:: REQUESTS ::
1. In the patent excerpt, why are like reference numbers used across the various drawings? Explain in one to three sentences.
2. From the patent excerpt, list every date given in its header, with the label attached to each one.
3. According to the abstract in the patent excerpt, what does the deformable portion of the hand-operable vacuum device include?

Application number: US15/430,367
Authority: US
Inventors: Del Lathim
Original assignee: Individual
Current assignee: Individual
Priority date: 2010-12-31
Filing date: 2017-02-10
Publication date: 2017-06-01

Abstract

This patent relates to devices that can be manipulated by a user to expel or draw in a material. In one example, a hand-operable vacuum device can include an interface portion configured to contact a material. The hand-operable vacuum device can also include a deformable portion that extends along an axis that passes through the interface portion and wherein the deformable portion includes at least one longitudinally-oriented resilient structure that extends generally parallel to the axis.

Description

BRIEF DESCRIPTION OF THE DRAWINGS

The accompanying drawings illustrate implementations of the concepts conveyed in the present application. Features of the illustrated implementations can be more readily understood by reference to the following description taken in conjunction with the accompanying drawings. Like reference numbers in the various drawings are used wherever feasible to indicate like elements. Further, the left-most numeral of each reference number conveys the figure and associated discussion where the reference number is first introduced (where feasible).

:: COLLECTED MATERIAL ::

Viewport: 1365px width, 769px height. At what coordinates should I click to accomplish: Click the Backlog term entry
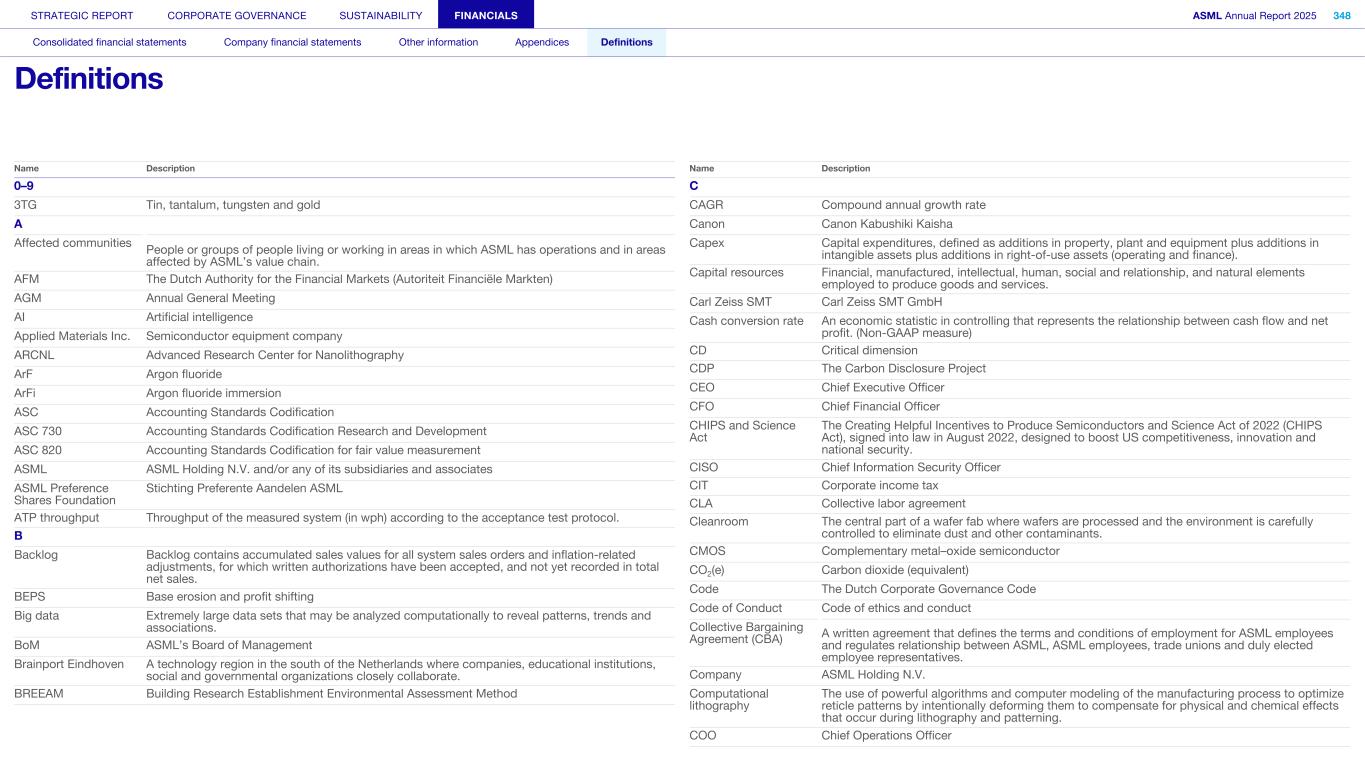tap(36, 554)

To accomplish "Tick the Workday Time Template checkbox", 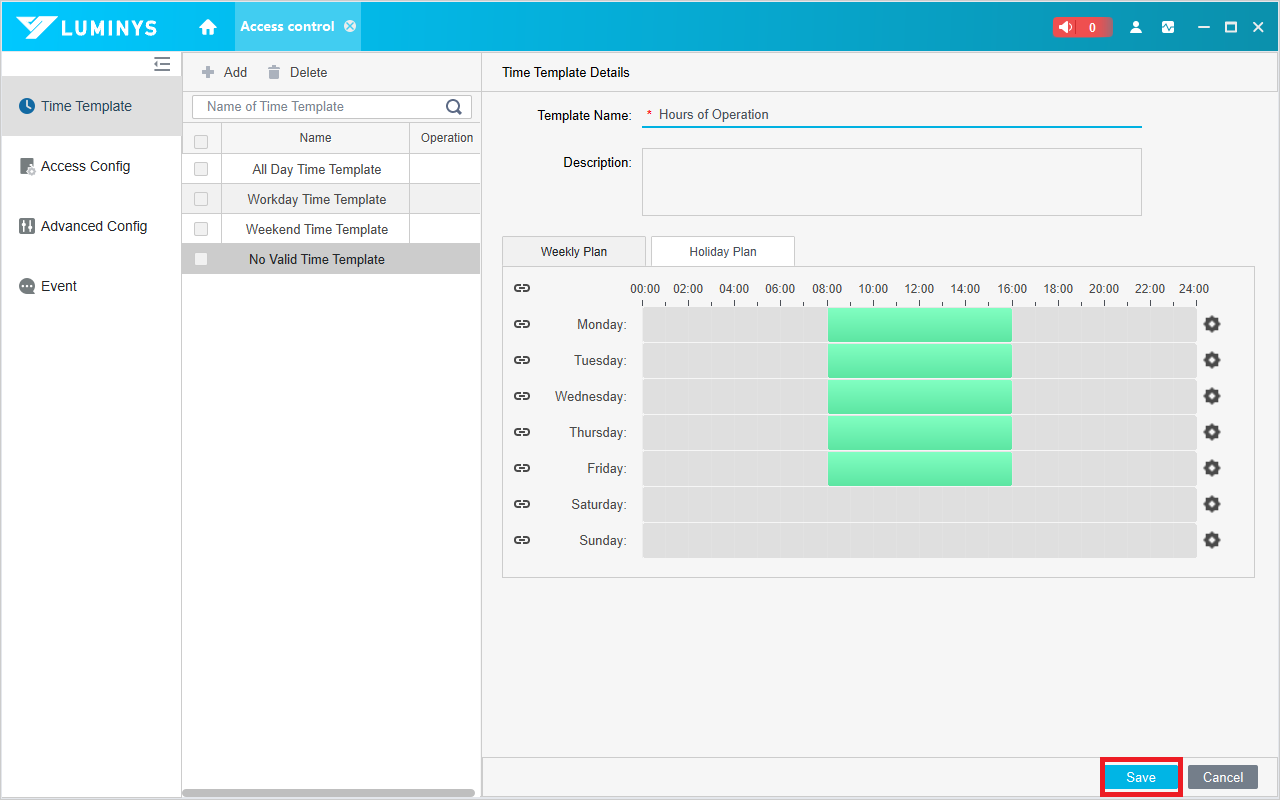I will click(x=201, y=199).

:: RESPONSES ::
1. Like reference numbers are used wherever feasible to indicate like elements. The same number therefore marks the same kind of element in each drawing where it appears.

2.
- Priority date: 2010-12-31
- Filing date: 2017-02-10
- Publication date: 2017-06-01

3. It includes at least one longitudinally-oriented resilient structure that extends generally parallel to the axis.